Parents can take some responsibility here
In a perfect world, yes. Unfortunately, there are many parents who have no idea to lead academic learning in the home, usually because it was never modeled for them when they were children. Add that to the fact that many parents are being forced to leave children home alone, and you have a supremely challenging learning situation. (And that's ignoring the obvious safety issues!)
In short, just because something is a good idea does not mean that lower income families have the tools, resources, flexibility, or talent to make at-home learning a priority right now. The truly sad thing is that this current crisis will
further cause the gap between the haves and the have-nots to grow even wider.
The NY Times had a great opinion piece on the
inequities in digital learning being exposed by the COVID-19 crisis.
Some additional background: I spent the bulk of my career at Apple leading teams that sold technology to schools, both K12 and HiEd. I'm hearing from my former colleagues that this crisis has ignited a round of panic buying within the K12 community as they scramble to meet the demands for the tools to deliver curriculum remotely. I have friends at Google who started the EDU Chromebook initiatives there years ago, and they are seeing the same behavior. The #1 problem they are addressing with schools is the fact that (wait for it!)
not everyone has internet access at home. You can place a device in a student's hands, but the device will not allow access to the same tools, curriculum, and experience that other students may be enjoying at their homes.

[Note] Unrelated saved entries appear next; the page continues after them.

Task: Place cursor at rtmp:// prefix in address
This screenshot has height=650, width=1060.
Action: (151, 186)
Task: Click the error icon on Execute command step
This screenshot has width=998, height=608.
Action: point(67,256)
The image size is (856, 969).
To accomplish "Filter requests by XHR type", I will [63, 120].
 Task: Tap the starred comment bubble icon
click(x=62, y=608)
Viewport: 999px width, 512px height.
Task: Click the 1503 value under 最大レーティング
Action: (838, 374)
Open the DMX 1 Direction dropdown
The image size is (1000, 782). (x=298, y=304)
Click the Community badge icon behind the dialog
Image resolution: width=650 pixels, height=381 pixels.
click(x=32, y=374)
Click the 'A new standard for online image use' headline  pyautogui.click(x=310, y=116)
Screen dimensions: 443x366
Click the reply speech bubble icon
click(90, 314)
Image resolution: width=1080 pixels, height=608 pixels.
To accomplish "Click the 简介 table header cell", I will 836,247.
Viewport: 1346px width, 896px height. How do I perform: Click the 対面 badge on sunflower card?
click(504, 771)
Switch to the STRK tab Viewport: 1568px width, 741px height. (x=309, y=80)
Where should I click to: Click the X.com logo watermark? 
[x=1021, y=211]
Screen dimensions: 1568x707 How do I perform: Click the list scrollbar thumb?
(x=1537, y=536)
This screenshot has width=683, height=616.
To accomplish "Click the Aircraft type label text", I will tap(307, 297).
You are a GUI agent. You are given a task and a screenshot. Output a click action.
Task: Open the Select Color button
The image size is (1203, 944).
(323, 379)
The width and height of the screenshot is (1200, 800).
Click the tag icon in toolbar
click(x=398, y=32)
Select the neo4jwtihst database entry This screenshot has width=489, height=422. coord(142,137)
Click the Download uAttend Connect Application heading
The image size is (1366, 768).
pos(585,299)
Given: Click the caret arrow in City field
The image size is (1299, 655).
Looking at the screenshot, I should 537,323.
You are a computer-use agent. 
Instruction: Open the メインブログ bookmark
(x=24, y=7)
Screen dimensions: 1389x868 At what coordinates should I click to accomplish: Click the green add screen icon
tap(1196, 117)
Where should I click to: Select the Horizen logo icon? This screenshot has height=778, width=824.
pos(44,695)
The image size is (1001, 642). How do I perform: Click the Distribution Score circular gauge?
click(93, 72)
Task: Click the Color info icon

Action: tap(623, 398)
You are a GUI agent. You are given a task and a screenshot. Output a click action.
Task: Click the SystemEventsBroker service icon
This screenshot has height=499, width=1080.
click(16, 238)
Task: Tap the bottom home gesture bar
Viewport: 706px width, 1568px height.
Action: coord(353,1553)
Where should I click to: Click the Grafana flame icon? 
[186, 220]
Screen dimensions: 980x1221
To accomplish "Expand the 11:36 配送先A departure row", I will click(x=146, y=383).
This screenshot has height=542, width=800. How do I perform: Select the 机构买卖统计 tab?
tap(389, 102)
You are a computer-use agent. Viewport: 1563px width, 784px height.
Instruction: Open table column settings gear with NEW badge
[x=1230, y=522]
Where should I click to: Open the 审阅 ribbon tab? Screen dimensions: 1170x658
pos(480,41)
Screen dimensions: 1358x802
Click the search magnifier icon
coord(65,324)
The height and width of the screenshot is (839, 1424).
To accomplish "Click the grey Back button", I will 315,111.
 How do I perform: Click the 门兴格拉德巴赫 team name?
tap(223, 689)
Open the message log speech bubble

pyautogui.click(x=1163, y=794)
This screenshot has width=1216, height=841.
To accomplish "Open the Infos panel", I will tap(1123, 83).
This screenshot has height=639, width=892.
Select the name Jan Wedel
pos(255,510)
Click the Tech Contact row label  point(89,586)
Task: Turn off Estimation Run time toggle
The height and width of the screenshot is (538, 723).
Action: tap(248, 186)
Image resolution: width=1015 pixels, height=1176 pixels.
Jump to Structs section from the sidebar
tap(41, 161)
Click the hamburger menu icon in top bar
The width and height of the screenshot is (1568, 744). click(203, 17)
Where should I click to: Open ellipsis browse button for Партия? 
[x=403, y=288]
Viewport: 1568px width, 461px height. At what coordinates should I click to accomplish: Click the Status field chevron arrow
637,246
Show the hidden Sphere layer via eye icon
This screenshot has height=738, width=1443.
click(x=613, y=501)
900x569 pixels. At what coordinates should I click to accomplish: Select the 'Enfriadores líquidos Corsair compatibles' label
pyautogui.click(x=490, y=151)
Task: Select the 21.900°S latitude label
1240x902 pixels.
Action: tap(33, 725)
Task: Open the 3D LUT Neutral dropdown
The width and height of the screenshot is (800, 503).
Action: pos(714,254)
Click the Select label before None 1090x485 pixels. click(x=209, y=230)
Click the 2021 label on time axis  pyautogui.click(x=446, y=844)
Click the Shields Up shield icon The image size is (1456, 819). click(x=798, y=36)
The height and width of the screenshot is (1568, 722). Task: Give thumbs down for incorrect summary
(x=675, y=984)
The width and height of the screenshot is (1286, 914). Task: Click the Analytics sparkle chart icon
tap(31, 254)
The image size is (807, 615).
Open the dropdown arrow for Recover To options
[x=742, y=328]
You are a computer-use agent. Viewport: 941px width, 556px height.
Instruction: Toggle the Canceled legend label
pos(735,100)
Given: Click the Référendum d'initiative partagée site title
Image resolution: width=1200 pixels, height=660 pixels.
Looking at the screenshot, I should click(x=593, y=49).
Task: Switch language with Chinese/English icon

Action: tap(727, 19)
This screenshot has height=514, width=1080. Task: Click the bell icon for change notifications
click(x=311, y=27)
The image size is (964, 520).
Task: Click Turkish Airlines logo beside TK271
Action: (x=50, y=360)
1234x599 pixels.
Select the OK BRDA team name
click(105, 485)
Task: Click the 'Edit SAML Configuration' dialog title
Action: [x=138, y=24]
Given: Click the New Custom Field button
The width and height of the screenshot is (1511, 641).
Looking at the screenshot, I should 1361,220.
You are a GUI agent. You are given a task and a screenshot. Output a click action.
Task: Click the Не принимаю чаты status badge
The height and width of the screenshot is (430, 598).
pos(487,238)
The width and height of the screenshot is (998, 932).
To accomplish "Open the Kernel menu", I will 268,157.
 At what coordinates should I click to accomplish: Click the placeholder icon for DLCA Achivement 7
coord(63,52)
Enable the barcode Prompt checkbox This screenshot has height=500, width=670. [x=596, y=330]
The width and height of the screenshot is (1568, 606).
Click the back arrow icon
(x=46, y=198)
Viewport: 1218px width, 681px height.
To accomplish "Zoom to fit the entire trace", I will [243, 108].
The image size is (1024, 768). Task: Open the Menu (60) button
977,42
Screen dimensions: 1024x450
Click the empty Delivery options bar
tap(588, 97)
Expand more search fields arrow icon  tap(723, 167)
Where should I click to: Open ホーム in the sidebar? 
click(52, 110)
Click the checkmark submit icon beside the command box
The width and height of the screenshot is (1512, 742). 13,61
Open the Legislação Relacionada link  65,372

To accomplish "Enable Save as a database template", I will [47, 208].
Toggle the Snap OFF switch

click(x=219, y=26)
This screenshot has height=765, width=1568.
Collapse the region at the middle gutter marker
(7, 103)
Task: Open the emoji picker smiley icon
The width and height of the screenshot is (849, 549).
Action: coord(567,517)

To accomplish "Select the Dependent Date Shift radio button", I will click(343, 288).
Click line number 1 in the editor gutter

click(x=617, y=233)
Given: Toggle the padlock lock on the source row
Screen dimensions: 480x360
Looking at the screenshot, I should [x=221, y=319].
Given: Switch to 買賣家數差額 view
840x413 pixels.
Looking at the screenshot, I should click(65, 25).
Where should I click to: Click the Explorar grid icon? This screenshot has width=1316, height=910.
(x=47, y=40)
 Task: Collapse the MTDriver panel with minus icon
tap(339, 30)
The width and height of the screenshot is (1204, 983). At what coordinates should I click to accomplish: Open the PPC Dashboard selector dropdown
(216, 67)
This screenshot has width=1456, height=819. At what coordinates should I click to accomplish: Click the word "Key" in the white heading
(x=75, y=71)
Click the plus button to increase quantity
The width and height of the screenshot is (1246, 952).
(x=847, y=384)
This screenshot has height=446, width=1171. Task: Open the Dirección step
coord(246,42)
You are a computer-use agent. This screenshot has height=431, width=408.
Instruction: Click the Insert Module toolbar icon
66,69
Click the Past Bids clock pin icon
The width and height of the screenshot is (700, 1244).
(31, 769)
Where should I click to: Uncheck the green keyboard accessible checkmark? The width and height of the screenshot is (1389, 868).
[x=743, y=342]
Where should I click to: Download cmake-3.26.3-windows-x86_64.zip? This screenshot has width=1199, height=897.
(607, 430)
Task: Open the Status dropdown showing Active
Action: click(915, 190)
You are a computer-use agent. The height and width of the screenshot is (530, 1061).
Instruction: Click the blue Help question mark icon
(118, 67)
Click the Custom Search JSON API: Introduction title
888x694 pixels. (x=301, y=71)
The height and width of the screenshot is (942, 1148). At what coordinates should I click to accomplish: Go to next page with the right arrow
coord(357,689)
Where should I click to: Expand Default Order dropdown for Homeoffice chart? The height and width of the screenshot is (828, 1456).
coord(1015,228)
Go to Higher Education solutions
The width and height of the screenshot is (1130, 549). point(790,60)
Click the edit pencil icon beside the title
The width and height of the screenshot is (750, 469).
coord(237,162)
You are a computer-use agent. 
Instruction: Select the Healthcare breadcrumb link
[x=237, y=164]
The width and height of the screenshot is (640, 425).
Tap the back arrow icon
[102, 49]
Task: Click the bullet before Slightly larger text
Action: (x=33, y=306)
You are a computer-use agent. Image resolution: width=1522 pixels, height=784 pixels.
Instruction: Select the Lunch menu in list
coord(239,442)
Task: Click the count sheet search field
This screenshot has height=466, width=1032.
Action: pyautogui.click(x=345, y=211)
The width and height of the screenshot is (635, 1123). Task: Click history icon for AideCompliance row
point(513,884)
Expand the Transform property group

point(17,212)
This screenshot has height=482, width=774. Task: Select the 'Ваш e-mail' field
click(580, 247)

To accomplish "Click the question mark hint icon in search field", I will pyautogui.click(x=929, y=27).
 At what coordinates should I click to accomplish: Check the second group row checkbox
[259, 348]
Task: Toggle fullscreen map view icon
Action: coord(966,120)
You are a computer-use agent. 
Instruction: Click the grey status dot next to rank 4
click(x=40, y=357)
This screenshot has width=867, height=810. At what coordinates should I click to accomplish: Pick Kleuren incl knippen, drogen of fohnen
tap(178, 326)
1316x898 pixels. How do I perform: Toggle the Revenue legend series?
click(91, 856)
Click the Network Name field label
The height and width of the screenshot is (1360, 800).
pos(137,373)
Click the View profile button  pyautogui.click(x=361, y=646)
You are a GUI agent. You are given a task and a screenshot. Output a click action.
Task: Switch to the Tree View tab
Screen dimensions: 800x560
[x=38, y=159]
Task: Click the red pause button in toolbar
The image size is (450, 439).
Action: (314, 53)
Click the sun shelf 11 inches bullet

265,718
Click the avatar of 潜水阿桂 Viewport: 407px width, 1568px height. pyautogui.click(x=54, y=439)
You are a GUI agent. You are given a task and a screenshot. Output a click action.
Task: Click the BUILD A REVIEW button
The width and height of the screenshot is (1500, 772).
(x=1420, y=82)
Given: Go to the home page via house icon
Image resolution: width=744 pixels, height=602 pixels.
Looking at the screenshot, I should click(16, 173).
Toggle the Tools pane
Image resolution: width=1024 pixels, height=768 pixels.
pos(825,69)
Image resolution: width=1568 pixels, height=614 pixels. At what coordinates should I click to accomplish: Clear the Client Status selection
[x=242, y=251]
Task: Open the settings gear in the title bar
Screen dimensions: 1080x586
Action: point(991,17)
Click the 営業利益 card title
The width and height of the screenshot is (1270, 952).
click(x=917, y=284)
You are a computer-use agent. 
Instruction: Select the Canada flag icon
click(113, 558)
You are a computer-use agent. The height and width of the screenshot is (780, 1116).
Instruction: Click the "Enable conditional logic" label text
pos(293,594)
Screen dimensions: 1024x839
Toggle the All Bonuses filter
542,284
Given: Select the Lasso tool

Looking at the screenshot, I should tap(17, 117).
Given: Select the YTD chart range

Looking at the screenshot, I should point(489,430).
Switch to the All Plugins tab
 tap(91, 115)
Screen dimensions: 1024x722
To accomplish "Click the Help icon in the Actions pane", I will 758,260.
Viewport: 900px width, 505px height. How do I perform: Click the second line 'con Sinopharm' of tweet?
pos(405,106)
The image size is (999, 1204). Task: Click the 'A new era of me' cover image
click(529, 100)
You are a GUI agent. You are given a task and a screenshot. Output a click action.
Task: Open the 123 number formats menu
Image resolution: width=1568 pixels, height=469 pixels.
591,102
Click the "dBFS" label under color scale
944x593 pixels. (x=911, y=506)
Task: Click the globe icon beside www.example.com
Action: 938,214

HiEd is a bit different. Public HiEd institutions have been delivering courses remotely for years, so the new reality is just a matter of increased scale for them. Counterintuitively, wealthier private universities are in a different situation, as the personalized, face-to-face approach has long been part of their overall value proposition. They're all scrambling right now to adjust to this new online, remote reality.
One more thing to consider about HiEd: both public and private institutions have shifted an inordinate burden of teaching onto the shoulders of low-paid associate faculty in recent years. Many of these are contract-based, part-time employees who lack many of the benefits extended to full-time staff. Chief among these benefits is access to things as simple as internet access, which further compounds the problems.